I don’t want to let this e-mail end without acknowledging the shooting at Covenant School in Nashville yesterday. Gun violence hits close to home, since two of my uncles died by suicide by gun. My heart breaks every time an event like this occurs. The traumas we’re inflicting on children, parents, families, everyone by refusing to pass legislation that restricts gun ownership and therefore violence is inexcusable. If you feel hopeless, consider the small ways you can be a light: say something on social media; donate to or volunteer with a gun violence prevention group; ask friends or family members who have guns if they are properly stored.
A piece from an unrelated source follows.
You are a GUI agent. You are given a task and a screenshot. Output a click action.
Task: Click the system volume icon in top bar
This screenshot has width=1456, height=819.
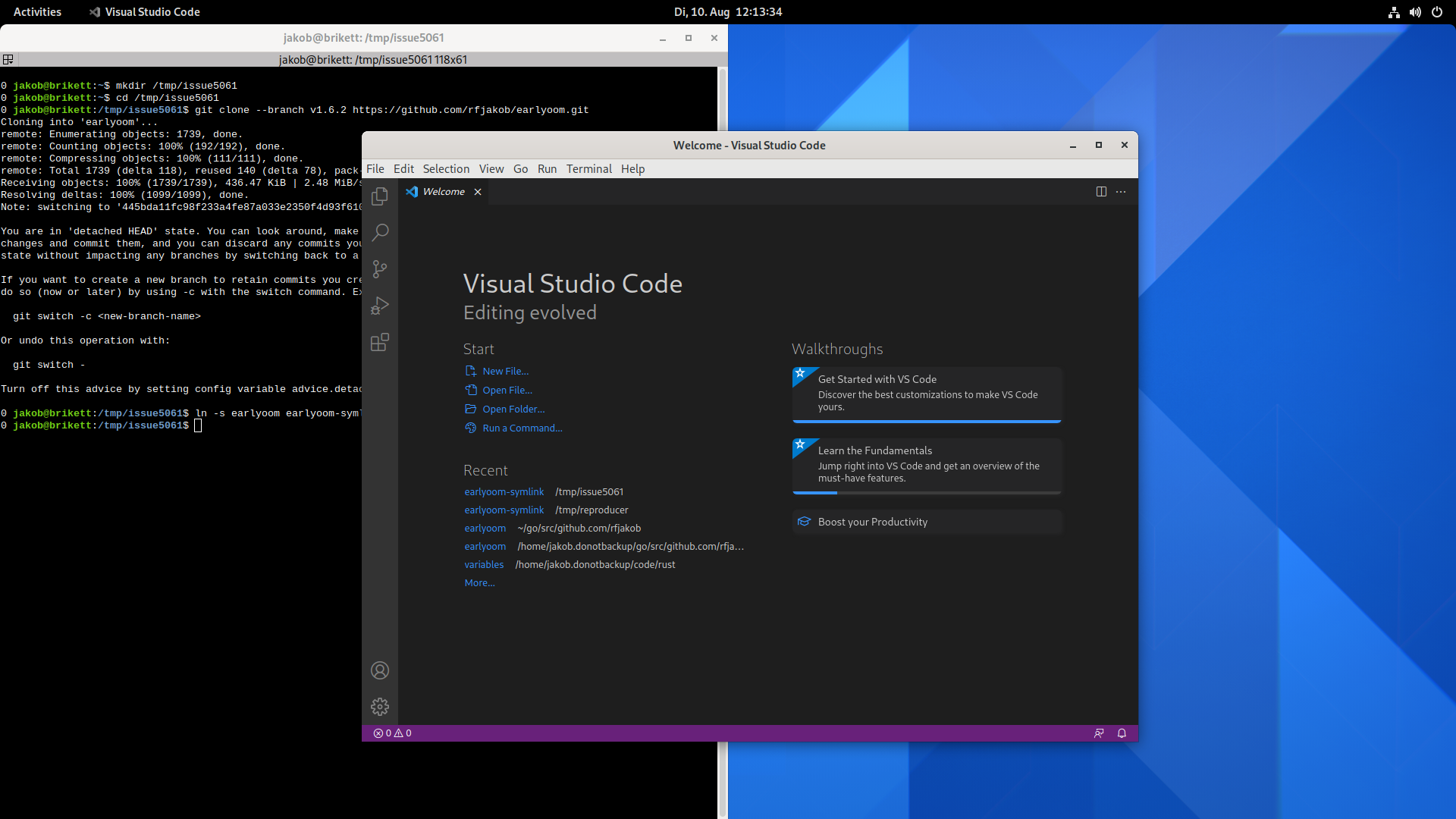[1415, 12]
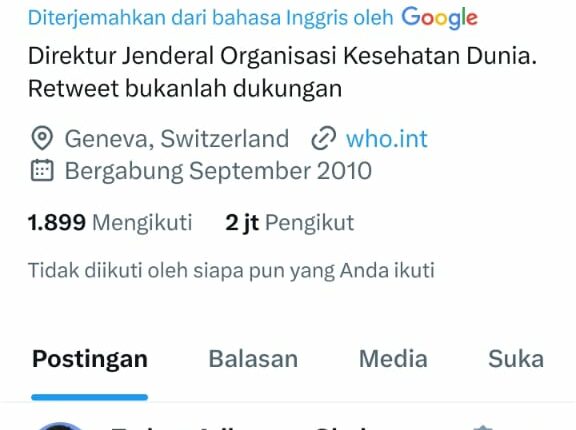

And if it feels too heavy and you simply can’t look at another story about this violence, that’s okay too: rest your mind and body with television or literature or a nap; set a timer when you’re scrolling so you don’t get sucked in; take a walk outside; eat something that makes you happy and nourishes your body and soul. But remember to reengage when you’ve taken a step back. It’s like backing out of a yoga pose that’s too much: come back to neutral, find your breath, look for a way back in. Hold the victims and their families in your head and heart today. While we need to be making policy changes, a prayer, a thought, a kind intention is not unhelpful, if only to remind us of how much work we have to do.